Uncovered at the site were also various aquatic fossils, again further suggesting that this early tetrapod coexisted with aquatic species. The aquatic fauna that was recovered at the site includes lungfish and sharks.

== Classification ==
The closest relatives of Ossinodus are Whatcheeria and Pederpes. This relationship is determined through similarities in postcranial skeletal synapomorphies. However, Ossinodus separates itself from the two based on the size discrepancy between the skull bones and the limbs. While similar in skeletal features, an adult Ossinodus was typically larger than a full grown Whatcheeria or Pederpes.

The skull of Ossinodus is broader, shallow, and more elongated than Whatcheeria skulls, as Whatcheeria skulls have more depth due to their jugal notch. The ornamentations decorated throughout the dermal cranial and skeletal bones are more apparent and take up more surfaces in Ossinodus than the other two taxa.

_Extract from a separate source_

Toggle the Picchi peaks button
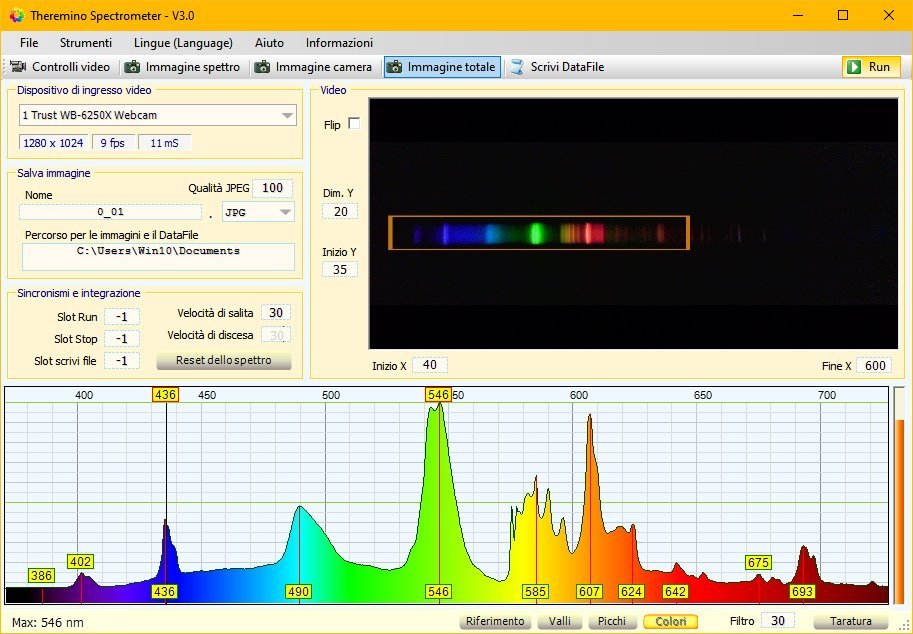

There is strong support for Ossinodus being grouped together with Whatcheeria and Pederpes, as phylogenetic trees have been generated that consistently place them as a trichotomy. There is debate about whether Ossinodus is a sister taxon to Whatcheeria and Pederpes or if Ossinodus is perhaps the stem of the two other taxa. Based on the descriptions provided by Warren and Turner, Ossinodus display more primitive features than Whatcheeria and Pederpes and thus could possibly be a sister taxon, older than the later two.